Supported models are:
- DeepSeek-R1-Distill-Qwen-1.5B-Q8_0
- Llama-3 (Llama-3.2, Llama-3.3)
- Phi-3 (CLI only, no http server)
- Qwen-2.5
- Qwen3 (non-MoE)
This project has no dependencies on other libraries. You may have a look at LangChain for Java.
The class UiServer can be used to forward, for example, function calls from a llama.cpp web server to a custom Java implementation of the function. The custom MCP tools are provided via the McpHttpServer class, and the UiServer class utilizes the McpHttpClient class to access these custom tools using the model-context-protocol (without OAuth authentication). These classes are intended for local testing, not for production use.
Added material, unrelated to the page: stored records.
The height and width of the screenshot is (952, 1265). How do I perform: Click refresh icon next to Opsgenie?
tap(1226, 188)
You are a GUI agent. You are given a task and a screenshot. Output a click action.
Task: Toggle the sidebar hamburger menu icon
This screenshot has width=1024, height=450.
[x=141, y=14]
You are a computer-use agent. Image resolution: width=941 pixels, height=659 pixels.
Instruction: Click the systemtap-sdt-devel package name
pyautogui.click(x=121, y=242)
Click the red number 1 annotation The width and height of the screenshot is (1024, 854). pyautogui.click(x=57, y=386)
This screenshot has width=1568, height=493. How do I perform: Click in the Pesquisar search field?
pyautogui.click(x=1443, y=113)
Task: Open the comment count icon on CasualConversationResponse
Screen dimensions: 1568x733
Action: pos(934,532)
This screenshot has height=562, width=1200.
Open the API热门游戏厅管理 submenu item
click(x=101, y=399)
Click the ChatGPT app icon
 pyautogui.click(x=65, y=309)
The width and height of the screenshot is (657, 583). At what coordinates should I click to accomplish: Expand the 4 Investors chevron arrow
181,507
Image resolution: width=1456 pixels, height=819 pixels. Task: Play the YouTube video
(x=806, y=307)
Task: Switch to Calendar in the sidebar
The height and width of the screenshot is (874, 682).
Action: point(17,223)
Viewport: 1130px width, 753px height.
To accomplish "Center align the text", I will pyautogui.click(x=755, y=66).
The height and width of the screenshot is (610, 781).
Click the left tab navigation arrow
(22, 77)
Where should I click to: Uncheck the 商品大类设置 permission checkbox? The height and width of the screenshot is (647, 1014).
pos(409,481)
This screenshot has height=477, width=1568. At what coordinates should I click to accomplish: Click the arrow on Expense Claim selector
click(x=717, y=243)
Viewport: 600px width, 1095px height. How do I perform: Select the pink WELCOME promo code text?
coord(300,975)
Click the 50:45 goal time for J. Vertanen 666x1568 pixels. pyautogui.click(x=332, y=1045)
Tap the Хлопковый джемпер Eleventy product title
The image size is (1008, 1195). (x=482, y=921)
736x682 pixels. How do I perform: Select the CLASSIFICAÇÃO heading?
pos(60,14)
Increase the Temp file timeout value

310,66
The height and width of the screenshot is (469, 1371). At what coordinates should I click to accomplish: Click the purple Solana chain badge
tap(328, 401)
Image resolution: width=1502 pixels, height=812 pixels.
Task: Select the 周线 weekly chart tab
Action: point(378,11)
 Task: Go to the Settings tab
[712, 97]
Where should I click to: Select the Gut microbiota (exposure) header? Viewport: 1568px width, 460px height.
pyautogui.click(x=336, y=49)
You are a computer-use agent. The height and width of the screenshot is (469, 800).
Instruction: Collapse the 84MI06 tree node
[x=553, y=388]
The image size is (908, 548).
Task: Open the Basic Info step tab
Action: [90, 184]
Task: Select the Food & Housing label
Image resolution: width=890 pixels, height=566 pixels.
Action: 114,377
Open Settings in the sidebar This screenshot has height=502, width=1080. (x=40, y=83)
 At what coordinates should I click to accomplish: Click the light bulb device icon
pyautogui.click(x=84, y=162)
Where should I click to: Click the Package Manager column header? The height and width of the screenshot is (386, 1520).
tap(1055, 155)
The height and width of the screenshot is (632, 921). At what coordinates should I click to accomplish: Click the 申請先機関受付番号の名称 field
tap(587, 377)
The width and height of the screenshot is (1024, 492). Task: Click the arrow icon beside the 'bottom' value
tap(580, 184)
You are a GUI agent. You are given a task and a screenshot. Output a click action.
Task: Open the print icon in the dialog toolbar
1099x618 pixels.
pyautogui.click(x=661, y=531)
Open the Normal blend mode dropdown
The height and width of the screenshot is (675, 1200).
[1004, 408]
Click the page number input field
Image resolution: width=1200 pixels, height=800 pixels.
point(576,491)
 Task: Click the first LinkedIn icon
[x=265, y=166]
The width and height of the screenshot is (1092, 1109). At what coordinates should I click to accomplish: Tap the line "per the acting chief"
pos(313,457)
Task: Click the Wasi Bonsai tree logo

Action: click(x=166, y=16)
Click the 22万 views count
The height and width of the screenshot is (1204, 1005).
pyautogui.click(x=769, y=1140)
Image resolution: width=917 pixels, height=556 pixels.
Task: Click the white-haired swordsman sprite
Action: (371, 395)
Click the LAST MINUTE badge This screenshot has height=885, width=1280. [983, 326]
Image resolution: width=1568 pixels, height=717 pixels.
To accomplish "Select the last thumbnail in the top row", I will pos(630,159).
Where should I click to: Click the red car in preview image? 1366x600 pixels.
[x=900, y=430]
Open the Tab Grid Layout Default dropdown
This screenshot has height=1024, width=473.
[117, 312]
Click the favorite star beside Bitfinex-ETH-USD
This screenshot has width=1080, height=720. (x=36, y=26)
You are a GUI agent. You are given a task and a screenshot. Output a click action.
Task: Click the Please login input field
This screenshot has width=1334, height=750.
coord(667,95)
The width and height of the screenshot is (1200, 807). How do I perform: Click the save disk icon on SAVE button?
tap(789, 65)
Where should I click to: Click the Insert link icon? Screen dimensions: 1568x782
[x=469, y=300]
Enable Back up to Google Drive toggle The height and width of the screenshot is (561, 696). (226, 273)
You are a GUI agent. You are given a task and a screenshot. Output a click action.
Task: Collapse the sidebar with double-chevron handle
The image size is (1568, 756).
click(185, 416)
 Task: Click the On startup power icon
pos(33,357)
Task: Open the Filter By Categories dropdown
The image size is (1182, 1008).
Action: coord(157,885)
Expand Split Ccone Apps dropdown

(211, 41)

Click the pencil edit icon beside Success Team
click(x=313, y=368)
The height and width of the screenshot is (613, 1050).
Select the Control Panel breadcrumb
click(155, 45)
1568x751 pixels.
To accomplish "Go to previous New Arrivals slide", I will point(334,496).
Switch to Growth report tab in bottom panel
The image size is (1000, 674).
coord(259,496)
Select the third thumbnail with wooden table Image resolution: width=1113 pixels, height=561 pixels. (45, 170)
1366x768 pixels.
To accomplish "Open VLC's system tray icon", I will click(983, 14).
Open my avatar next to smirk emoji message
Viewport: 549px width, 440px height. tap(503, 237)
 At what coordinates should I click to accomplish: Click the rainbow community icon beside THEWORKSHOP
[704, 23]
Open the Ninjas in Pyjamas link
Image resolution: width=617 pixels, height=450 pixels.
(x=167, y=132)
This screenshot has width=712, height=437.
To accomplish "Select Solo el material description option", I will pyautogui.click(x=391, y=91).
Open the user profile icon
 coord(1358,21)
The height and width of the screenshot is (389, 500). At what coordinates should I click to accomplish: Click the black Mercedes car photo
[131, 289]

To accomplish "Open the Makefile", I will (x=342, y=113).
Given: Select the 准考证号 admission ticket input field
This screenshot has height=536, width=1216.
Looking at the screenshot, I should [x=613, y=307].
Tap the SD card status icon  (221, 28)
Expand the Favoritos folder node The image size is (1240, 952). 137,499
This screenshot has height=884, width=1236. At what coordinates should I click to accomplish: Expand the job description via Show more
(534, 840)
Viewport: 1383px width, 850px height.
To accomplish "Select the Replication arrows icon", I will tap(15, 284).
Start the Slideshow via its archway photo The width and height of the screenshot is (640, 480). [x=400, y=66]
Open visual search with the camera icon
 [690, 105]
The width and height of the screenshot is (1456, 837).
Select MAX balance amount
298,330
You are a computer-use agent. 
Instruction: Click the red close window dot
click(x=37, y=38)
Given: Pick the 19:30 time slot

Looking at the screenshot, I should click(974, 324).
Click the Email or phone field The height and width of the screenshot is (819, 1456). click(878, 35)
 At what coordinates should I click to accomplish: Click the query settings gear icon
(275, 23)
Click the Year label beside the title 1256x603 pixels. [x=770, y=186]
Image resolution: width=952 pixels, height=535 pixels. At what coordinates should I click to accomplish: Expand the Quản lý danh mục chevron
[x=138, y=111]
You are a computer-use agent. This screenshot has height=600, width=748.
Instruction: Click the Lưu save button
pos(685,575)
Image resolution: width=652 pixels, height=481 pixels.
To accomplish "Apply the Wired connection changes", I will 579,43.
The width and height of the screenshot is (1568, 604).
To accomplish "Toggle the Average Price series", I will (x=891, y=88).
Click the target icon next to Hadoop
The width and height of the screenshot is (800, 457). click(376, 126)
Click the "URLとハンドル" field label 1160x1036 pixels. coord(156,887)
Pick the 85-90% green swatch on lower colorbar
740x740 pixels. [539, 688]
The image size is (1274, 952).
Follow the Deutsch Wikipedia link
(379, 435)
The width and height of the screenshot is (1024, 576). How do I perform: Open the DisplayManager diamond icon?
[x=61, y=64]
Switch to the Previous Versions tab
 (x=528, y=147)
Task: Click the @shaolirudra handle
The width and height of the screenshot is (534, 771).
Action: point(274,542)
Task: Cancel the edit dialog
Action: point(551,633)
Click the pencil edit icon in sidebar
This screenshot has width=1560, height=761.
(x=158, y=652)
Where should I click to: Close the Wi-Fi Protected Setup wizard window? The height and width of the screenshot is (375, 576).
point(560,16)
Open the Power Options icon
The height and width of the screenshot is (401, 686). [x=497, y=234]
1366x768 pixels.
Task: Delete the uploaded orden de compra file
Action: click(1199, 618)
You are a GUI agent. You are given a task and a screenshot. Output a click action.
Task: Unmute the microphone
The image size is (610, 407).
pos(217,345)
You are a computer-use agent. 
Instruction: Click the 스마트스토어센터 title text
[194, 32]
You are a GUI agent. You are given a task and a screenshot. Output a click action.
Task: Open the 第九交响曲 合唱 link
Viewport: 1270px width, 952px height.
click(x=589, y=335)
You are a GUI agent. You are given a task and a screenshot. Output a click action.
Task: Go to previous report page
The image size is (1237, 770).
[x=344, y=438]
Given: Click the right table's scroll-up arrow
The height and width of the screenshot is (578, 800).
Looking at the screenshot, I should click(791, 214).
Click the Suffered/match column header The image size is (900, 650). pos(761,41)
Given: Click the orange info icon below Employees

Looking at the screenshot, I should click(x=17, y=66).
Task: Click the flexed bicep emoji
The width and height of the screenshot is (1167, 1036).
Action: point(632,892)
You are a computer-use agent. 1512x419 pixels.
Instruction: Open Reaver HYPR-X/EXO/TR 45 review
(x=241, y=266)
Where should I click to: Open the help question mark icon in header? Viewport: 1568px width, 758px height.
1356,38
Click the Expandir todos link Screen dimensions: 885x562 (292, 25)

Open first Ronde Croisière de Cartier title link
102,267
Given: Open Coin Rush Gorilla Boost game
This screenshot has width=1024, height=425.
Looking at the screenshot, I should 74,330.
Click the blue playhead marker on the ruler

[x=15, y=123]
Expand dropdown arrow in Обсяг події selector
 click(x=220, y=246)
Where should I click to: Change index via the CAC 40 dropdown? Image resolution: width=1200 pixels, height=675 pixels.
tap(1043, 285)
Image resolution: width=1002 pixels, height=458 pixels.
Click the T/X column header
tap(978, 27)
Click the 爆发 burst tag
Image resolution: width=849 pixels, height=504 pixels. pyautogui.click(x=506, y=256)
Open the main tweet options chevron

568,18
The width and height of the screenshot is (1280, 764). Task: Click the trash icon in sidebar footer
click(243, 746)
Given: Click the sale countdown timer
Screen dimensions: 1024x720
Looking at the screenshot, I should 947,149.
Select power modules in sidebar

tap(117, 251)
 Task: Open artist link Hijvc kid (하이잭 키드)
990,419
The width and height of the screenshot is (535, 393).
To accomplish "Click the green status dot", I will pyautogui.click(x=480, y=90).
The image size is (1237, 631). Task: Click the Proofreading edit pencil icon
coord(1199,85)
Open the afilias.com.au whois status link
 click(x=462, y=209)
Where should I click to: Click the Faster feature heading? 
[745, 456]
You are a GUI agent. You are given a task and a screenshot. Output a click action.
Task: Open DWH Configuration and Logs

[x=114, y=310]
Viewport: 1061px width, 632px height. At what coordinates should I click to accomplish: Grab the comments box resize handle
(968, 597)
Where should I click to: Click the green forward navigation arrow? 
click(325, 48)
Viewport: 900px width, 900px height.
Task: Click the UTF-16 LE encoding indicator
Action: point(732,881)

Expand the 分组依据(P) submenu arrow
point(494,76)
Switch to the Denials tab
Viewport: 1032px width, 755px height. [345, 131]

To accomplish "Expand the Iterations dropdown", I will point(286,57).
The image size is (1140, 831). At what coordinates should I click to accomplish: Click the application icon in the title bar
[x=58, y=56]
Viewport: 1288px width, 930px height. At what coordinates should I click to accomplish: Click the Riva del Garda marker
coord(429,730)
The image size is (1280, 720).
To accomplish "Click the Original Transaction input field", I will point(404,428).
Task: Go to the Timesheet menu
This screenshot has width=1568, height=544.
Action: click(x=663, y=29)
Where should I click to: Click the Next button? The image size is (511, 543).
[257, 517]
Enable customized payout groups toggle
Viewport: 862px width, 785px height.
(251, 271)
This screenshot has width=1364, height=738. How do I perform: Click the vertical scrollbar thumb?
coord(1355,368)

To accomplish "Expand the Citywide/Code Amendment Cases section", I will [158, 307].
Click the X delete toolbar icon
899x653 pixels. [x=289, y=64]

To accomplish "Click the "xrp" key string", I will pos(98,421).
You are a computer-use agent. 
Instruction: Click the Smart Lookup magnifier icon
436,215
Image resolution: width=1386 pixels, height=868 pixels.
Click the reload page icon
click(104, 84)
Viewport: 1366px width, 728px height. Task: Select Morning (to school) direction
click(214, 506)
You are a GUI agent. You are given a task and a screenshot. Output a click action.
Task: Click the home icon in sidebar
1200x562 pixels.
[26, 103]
The tools can be provided by implementing the interface org.rogmann.llmva4j.mcp.McpToolImplementations to be used by ServiceLoader.
The installation of an MCP tool is straightforward, but it's always important to consider the potential consequences it might have: What would happen if the language model makes an unwanted call (either due to a calculation error, unwanted training data, or an unexpected/unwanted prompt)? See the following quote from https://modelcontextprotocol.io/docs/concepts/tools for reference:
Tools are designed to be model-controlled, meaning that tools are exposed from servers to clients with the intention of the AI model being able to automatically invoke them (with a human in the loop to grant approval).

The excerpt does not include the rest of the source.